Exodus 12:1-8,11-14; 1 Corinthians 11:23-26; John 13:1-15
Jesus said to Peter, ‘If I do not wash you, you can have nothing in common with me.’
The introduction of John to the washing of the feet by Jesus is very solemn: Jesus knew that ‘the Father had put everything into his hands’; he knew that ‘he had come from God and was returning to God’. Therefore, ‘he got up from table, removed his outer garment’ and took a towel, tied it around his waist and…. Does the conclusion follow from the premises?
It is in consonance with the basic logic of the wisdom of the Gospel, that the last is the first and the servant is the master! This is of course foolishness to the world! The master is supposed to sit at table, not get up to serve.

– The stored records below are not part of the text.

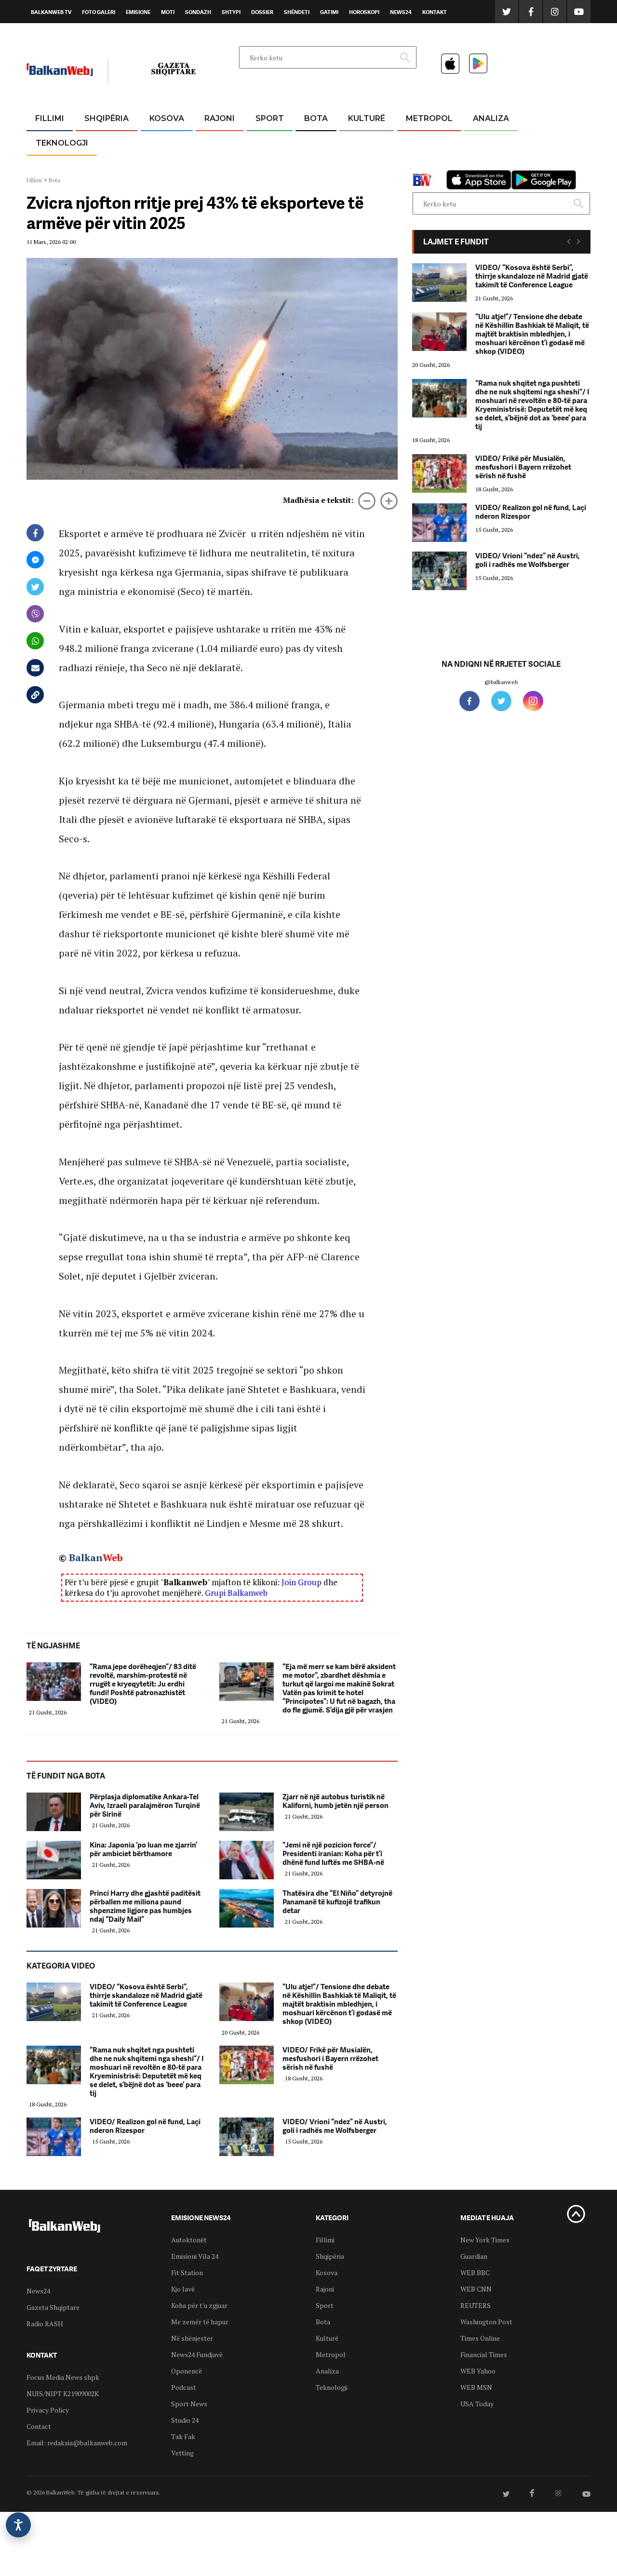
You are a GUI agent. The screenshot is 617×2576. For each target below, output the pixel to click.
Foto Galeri (98, 12)
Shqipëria (106, 118)
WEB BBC (475, 2272)
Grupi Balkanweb (236, 1592)
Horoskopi (364, 12)
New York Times (485, 2239)
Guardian (473, 2256)
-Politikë (96, 164)
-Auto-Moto (54, 166)
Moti (167, 12)
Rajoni (219, 118)
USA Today (477, 2403)
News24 (401, 12)
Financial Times (483, 2354)
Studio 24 (185, 2420)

He is supposed to put on the robes of authority, not remove his outer garment and tie up a towel around his waist! He is supposed to stand up, not kneel at the feet of his servants! Peter thought so. That is why he protested. He probably guessed that after having washed his feet, Jesus would likely ask him to wash the feet of others. He would not like to do that. So, he refused to allow the master to wash his feet. Clever move! Behind this apparent respect for the Master, his own wish to be a Master was hidden. He was the leader, and would rather be served by others!

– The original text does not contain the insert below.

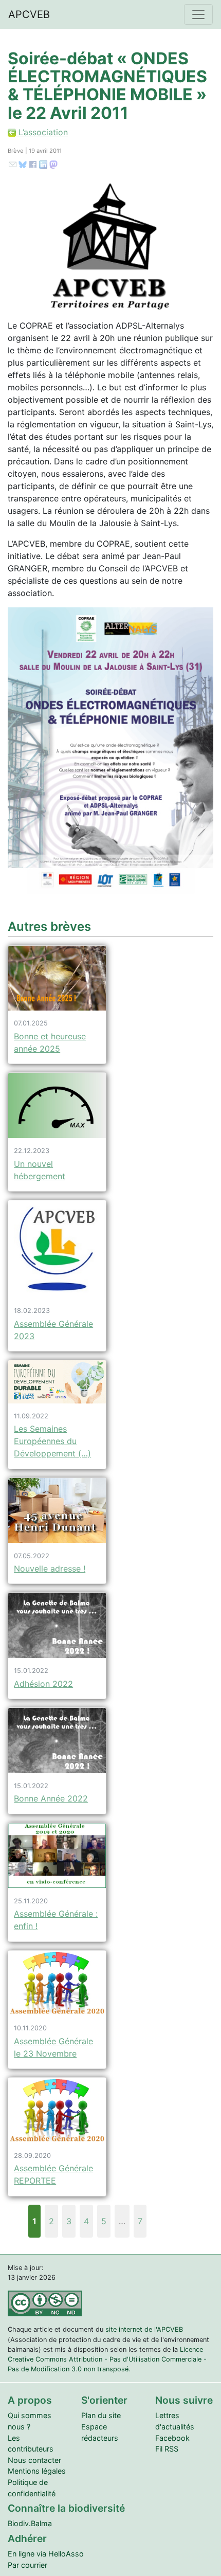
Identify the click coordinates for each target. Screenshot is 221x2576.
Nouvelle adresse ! (49, 1568)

It is in this context that we can understand the words of Jesus: ‘If I do not wash your feet, you can have no part with me’! He was in effect saying: Peter, by refusing to allow me to wash your feet, you show that you have not understood the basic value system of the Kingdom of God! How can you be the leader of my Church? How can you claim to be my mission partner?

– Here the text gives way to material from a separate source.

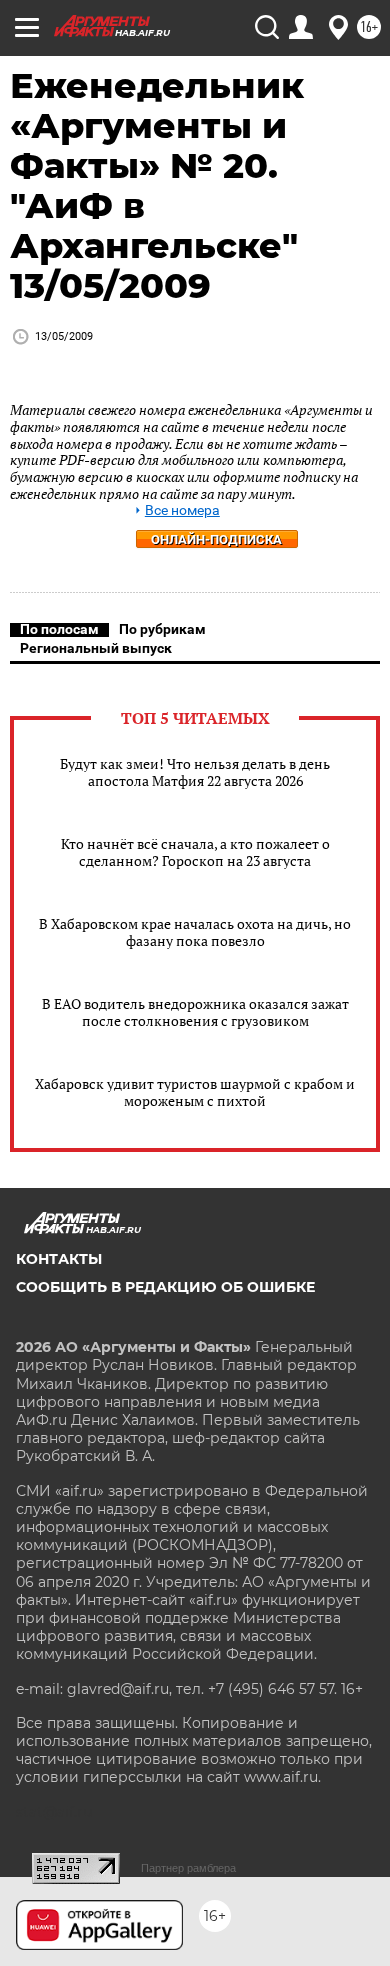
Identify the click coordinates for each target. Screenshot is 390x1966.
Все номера (182, 510)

The Holy Father, Pope Francis, decries clericalism all the time, and one of the first ‘signs’ he worked, after his elevation, was to wash the feet of ordinary people, including two Muslim women, on Holy Thursday! The priestly service to the Body of the Lord in the Eucharist, logically is expressed in humble service to the Body of the Lord in the poor. The ordination to priesthood, ipso facto, does not make the priest superior to the laity; rather it makes him a servant of the community. He is not to be a condescending service provider, but truly a servant! Clericalism is therefore, just the very opposite of authentic priesthood! If the priest is truly aware that God has put everything into his hands, and that his honour comes from him and it has to be returned to him, he will get up from the table, remove his outer garment, tie a towel around his waist and bend down to the feet of his brothers and sisters! Otherwise, he would have no part with Christ!